SOURCE:
↓

A good comedy is hard to find, and when a light, frivolous play is written by Noel Coward, author of "Private Lives" and "Blithe Spirit" and "Design for Living," it must be assumed that this is a comedy, one that will play well and get laughs. "Hay Fever," now on stage at the Ghent Playhouse, would be assumed to be just such a play. A good comedy on Broadway should rack up at least 350 performances. "Hay Fever" in four productions from 1925 through 1985, counted up together, lasted only 292 performances. Yet, it is considered classic Coward.
It has starred, in these four runs, a quartet of classically funny female stars: Laura Hope Crews (49 perfs), Constance Collier (95 perfs), Shirley Booth (24 perfs), and Rosemary Harris (129 perfs). If these women cannot pull off the role of Judith Bliss, who could? Based on American actress Laurette Taylor whom Coward adored in "Peg O' My Heart" the character is an odd mixture of stereotypical "actress" and lover/automaton with a dash of morality-militant thrown in for good measure. Created by George Bernard Shaw she might have been a cornerstone of British matriarchy; Oscar Wilde would have had her more openly wanton and wantingly lovely. For Coward she is somewhat more pedestrian a symbol of the world in which he traveled, half reality and half make-believe with neither half prevailing.

↑

YOUR TASK: Repeat word for word the part of the review that begins with the words containing "It has starred, in" and ends with "neither half prevailing.". The items after the review aren't needed.

DATASET ENTRIES:
↓

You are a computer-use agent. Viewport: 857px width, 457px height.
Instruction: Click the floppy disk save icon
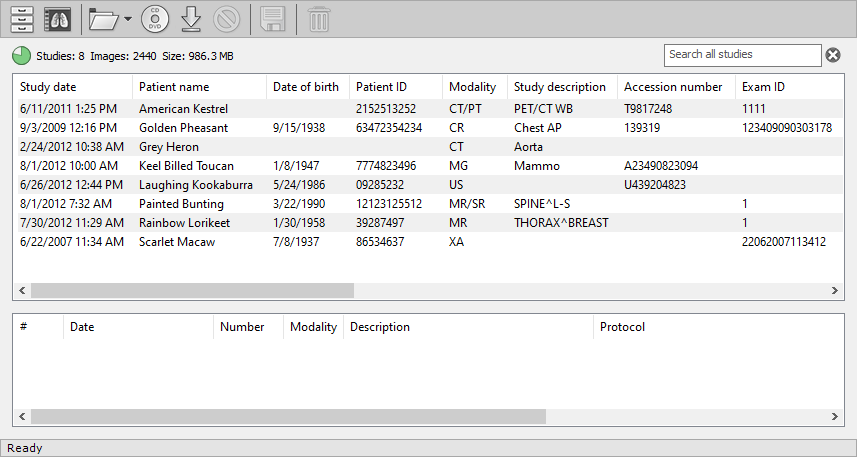click(x=273, y=19)
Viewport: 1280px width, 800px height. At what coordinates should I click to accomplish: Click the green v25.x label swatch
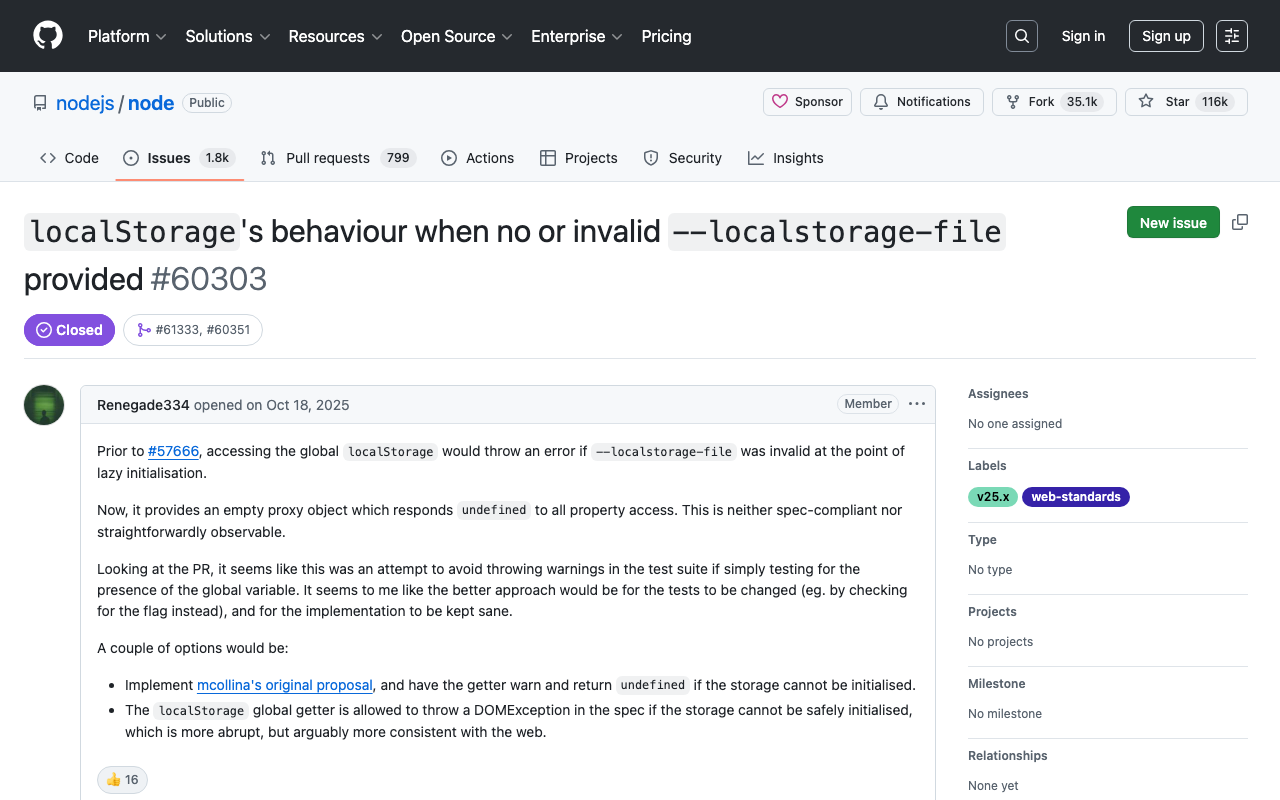tap(992, 496)
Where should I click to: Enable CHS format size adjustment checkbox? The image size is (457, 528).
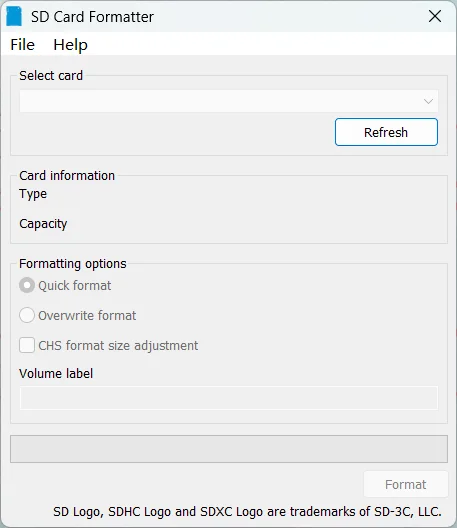(x=27, y=345)
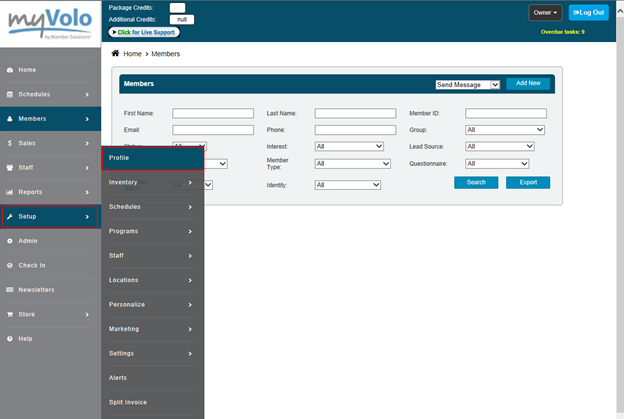
Task: Click the Add New member button
Action: pos(528,84)
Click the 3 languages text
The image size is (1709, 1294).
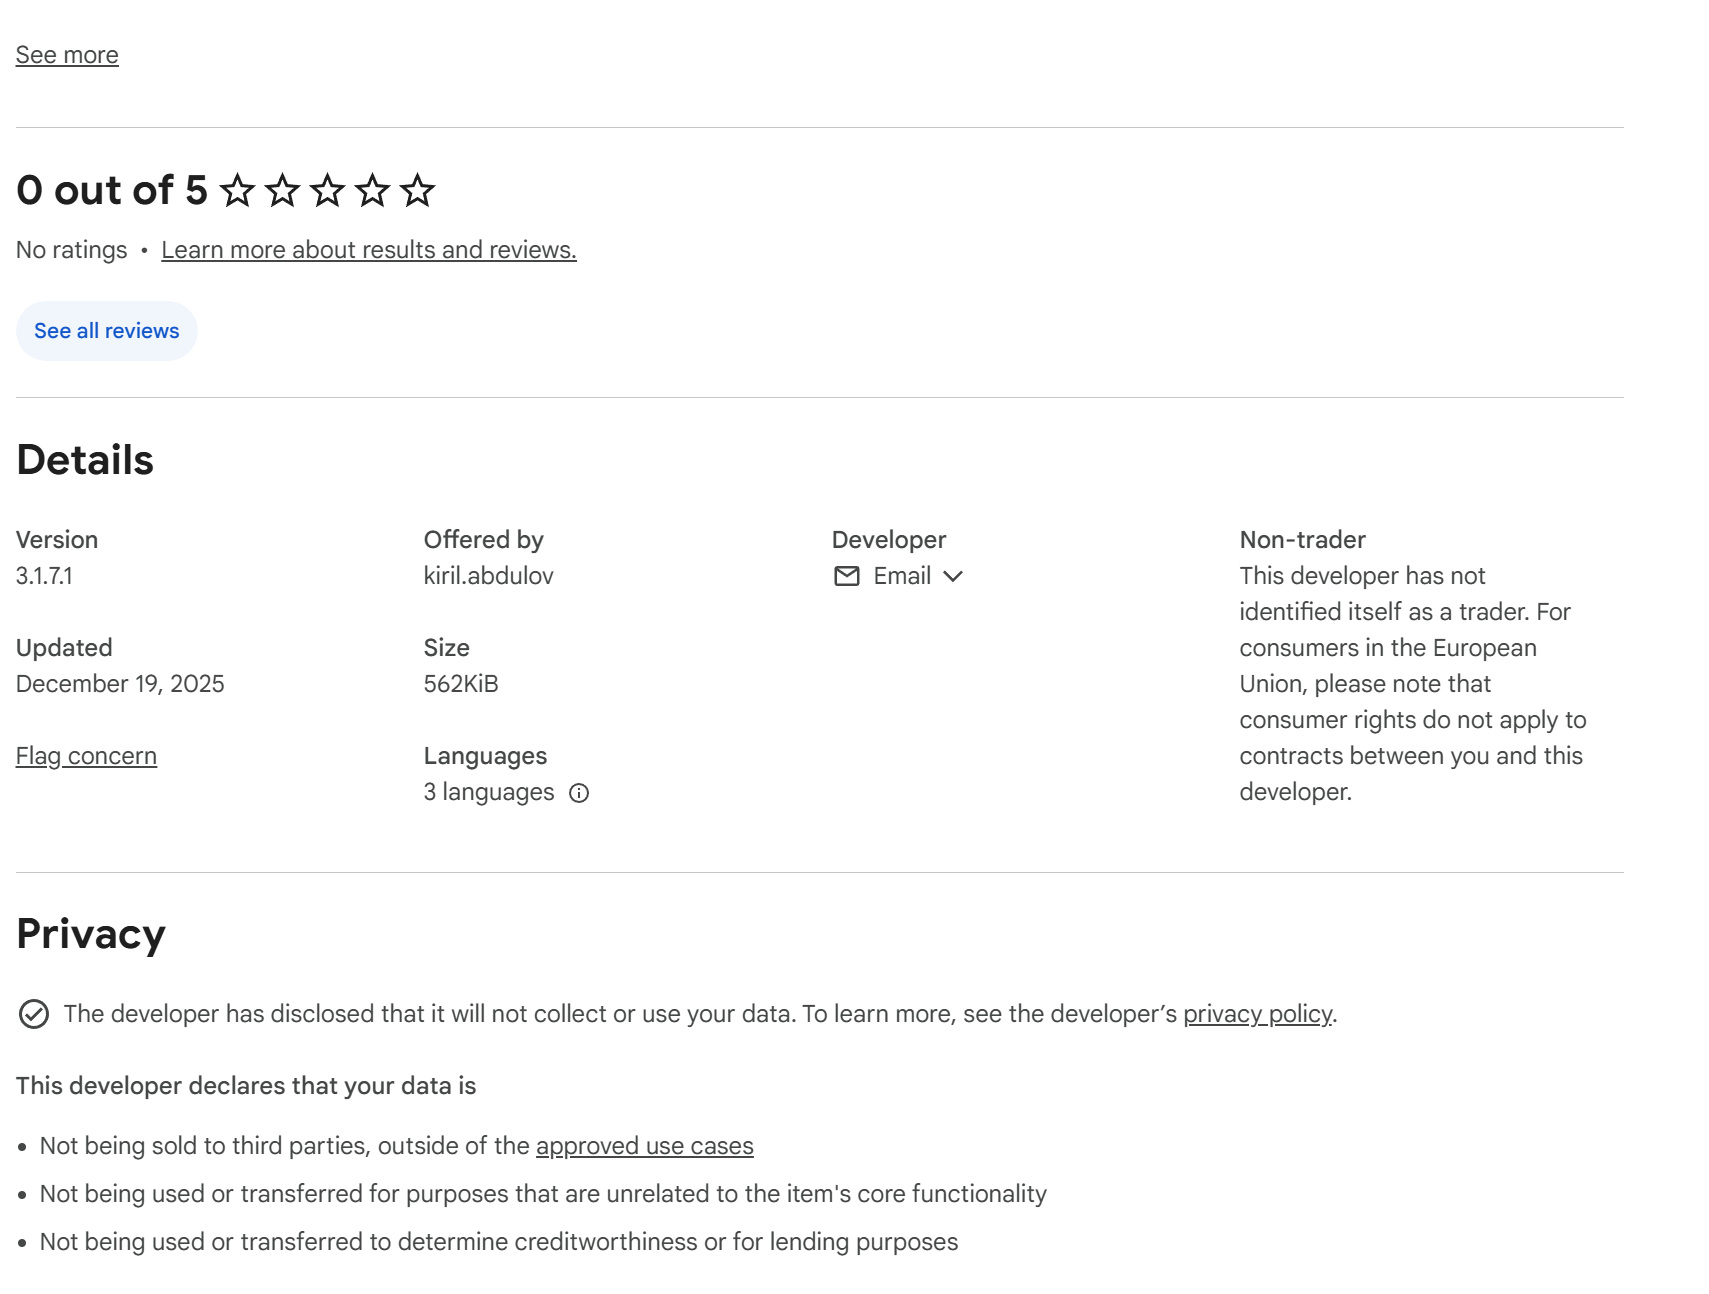(488, 792)
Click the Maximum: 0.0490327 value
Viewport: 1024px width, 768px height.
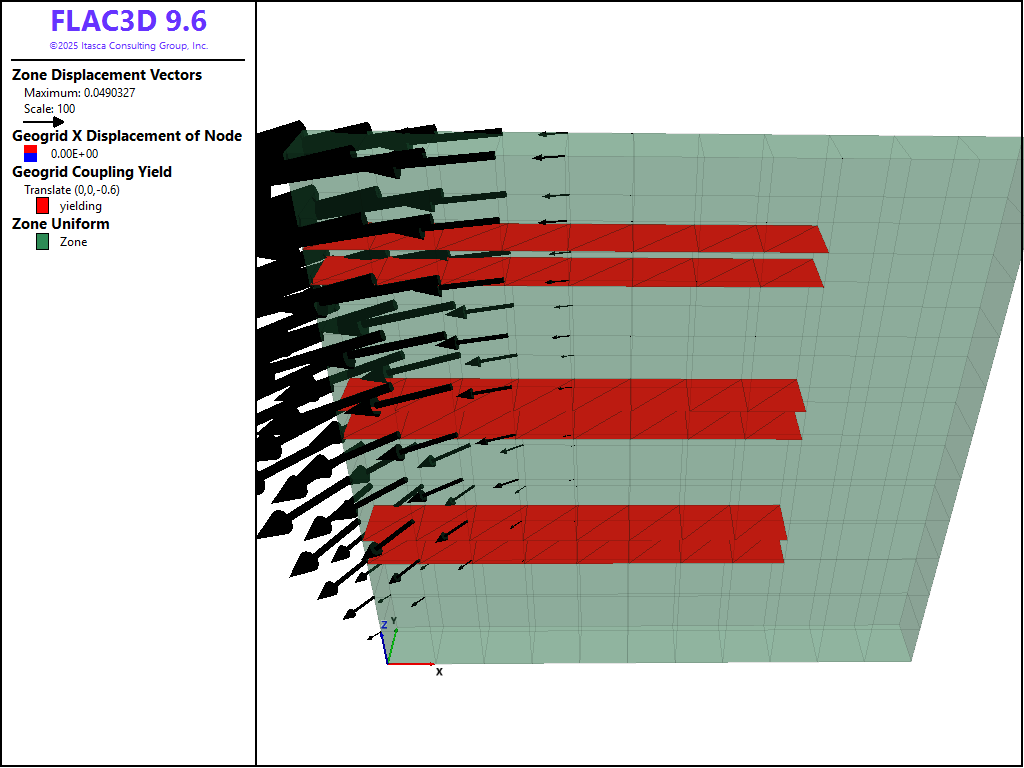[79, 93]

↑

WRITTEN SOLUTION:
It has starred, in these four runs, a quartet of classically funny female stars: Laura Hope Crews (49 perfs), Constance Collier (95 perfs), Shirley Booth (24 perfs), and Rosemary Harris (129 perfs). If these women cannot pull off the role of Judith Bliss, who could? Based on American actress Laurette Taylor whom Coward adored in "Peg O' My Heart" the character is an odd mixture of stereotypical "actress" and lover/automaton with a dash of morality-militant thrown in for good measure. Created by George Bernard Shaw she might have been a cornerstone of British matriarchy; Oscar Wilde would have had her more openly wanton and wantingly lovely. For Coward she is somewhat more pedestrian a symbol of the world in which he traveled, half reality and half make-believe with neither half prevailing.